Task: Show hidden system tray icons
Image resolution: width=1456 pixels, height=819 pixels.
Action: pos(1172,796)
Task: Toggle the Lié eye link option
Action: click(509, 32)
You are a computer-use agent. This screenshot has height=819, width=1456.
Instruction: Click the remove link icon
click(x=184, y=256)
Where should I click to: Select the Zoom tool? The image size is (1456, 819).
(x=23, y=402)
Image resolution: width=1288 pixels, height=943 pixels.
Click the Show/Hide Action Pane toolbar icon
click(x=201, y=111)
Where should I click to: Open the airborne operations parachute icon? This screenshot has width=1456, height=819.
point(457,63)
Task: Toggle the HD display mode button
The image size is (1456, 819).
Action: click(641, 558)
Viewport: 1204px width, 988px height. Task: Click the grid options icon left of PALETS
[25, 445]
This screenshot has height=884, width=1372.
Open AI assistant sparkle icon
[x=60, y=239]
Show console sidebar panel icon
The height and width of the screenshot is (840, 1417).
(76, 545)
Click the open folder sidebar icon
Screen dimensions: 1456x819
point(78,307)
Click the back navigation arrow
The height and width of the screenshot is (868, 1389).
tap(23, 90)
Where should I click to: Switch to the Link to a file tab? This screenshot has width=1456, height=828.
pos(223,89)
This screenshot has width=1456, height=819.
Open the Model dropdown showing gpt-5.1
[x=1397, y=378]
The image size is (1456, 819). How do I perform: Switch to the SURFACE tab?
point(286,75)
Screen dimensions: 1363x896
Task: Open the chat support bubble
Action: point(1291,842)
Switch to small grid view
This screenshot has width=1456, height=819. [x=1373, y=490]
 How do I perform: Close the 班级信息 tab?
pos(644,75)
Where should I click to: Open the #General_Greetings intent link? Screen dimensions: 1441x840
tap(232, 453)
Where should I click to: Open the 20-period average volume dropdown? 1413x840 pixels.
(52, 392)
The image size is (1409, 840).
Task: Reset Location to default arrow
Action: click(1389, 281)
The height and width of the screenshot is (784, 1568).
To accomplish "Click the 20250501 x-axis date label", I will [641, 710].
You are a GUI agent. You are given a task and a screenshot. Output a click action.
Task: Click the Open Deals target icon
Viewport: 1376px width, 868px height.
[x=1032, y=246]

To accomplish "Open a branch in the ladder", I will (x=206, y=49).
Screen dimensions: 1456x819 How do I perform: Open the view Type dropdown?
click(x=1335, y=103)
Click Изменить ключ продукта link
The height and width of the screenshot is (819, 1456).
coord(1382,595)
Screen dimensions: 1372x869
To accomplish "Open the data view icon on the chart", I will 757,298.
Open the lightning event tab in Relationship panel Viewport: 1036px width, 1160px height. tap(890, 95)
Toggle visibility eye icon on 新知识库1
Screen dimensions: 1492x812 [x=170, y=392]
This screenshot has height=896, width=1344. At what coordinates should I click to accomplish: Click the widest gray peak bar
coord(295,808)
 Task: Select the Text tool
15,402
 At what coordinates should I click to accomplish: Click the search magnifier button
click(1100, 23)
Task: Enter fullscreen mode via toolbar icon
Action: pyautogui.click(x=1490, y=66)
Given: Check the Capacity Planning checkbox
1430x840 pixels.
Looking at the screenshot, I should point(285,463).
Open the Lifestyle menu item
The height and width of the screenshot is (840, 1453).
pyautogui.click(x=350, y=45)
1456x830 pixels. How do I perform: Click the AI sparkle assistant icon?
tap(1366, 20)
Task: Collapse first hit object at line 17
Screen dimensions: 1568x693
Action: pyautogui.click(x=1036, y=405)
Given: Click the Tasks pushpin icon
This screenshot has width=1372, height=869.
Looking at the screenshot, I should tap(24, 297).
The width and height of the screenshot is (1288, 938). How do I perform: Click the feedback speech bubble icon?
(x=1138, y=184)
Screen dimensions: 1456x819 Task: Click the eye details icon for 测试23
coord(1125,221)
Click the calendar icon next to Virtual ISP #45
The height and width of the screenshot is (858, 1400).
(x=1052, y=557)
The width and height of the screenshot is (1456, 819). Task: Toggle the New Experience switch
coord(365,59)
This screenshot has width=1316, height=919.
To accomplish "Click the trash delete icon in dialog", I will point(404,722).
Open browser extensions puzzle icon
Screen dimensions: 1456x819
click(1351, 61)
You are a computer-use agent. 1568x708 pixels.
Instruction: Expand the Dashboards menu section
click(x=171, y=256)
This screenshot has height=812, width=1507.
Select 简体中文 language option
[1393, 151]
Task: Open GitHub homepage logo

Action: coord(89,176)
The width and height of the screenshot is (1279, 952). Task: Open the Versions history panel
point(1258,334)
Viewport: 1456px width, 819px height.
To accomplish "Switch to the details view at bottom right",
··········
▶ AIM OF THE EXERCISE
Give again, word for word, the records from their first line to the one with "This screenshot has height=884, width=1372.", and leave out all else.

▶ TASK ANSWER
Task: Show hidden system tray icons
Image resolution: width=1456 pixels, height=819 pixels.
Action: pos(1172,796)
Task: Toggle the Lié eye link option
Action: click(509, 32)
You are a computer-use agent. This screenshot has height=819, width=1456.
Instruction: Click the remove link icon
click(x=184, y=256)
Where should I click to: Select the Zoom tool? The image size is (1456, 819).
(x=23, y=402)
Image resolution: width=1288 pixels, height=943 pixels.
Click the Show/Hide Action Pane toolbar icon
click(x=201, y=111)
Where should I click to: Open the airborne operations parachute icon? This screenshot has width=1456, height=819.
point(457,63)
Task: Toggle the HD display mode button
The image size is (1456, 819).
Action: click(641, 558)
Viewport: 1204px width, 988px height. Task: Click the grid options icon left of PALETS
[25, 445]
This screenshot has height=884, width=1372.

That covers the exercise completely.